This lecture explains how a monopolist can maximize profit by analyzing total revenue (TR) and introducing the concept of marginal revenue using a monopoly on oranges as an example.

Total Revenue Calculation

  • Total revenue (TR) is calculated by multiplying price by quantity sold (TR = price × quantity).
  • If quantity is 0, TR is $0.
  • Selling 1,000 pounds at $5/pound earns $5,000 in TR.
  • Selling 2,000 pounds at $4/pound earns $8,000 in TR.
  • Selling 3,000 pounds at $3/pound earns $9,000 in TR.
  • Selling 4,000 pounds at $2/pound earns $8,000 in TR.
  • Selling 5,000 pounds at $1/pound earns $5,000 in TR.
  • Selling 6,000 pounds at $0/pound earns $0 in TR (no revenue if given away for free).
  • The TR curve is a downward-facing parabola because higher quantity requires lower prices, reducing revenue beyond a certain point.

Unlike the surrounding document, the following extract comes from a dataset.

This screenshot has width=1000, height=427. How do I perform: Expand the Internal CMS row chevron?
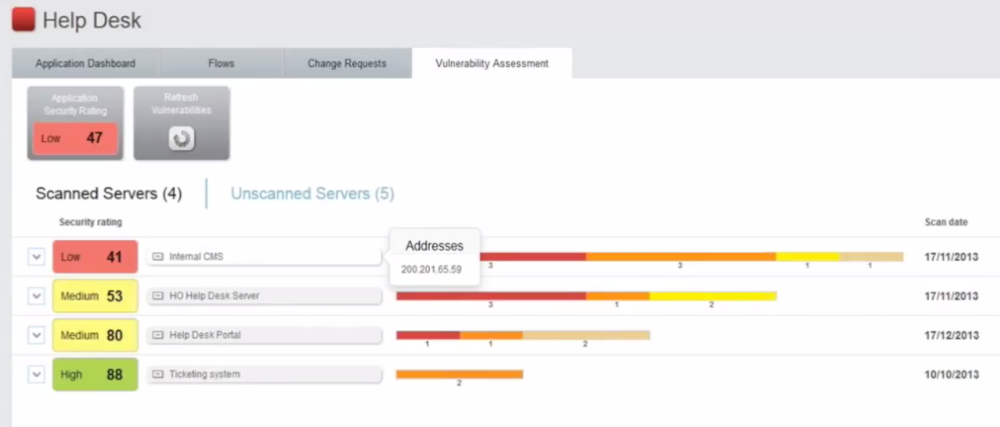[36, 257]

Demand Curve and Algebraic Representation

  • The demand curve shows the relationship between price and quantity demanded.
  • Algebraically, price as a function of quantity is p = 6 – q.
  • TR as a function of quantity: TR = (–q + 6) × q = –q² + 6q.
  • This quadratic equation creates a downward-opening parabola for TR.

Introduction to Marginal Revenue

  • Marginal revenue (MR) is the change in total revenue divided by the change in quantity (MR = ΔTR / ΔQ).
  • MR at a specific quantity is the slope of the tangent line to the TR curve at that point.
  • Calculating MR can require calculus, but can be approximated using algebra.

Key Terms & Definitions

  • Total Revenue (TR) — The total money received from selling a product (TR = price × quantity).
  • Marginal Revenue (MR) — The additional revenue earned from selling one more unit (MR = ΔTR / ΔQ).
  • Demand Curve — A graph showing the relationship between price and quantity demanded.
  • Monopoly — A market structure with only one seller for a product or service.

Action Items / Next Steps

  • Review the formula for total revenue and how it is graphed.
  • Prepare to calculate marginal revenue for different quantities in the next lesson.